(Problem description): Copy, exactly and without additions, every line in the records below from the one holding "Screen dimensions: 362x378" through the one holding "Task: Open The Moon display name", both ends included.

Data to use Block Start

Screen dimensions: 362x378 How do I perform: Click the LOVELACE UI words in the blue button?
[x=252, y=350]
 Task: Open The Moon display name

Data to use Block End
Data to use Block Start

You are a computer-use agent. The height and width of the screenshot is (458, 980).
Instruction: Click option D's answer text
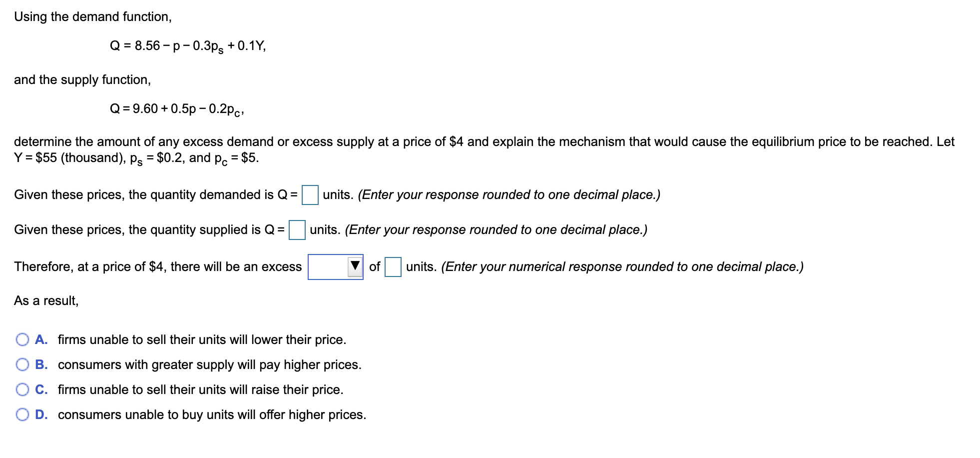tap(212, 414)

Data to use Block End

(Task result):
Screen dimensions: 362x378 How do I perform: Click the LOVELACE UI words in the blue button?
[x=252, y=350]
 Task: Open The Moon display name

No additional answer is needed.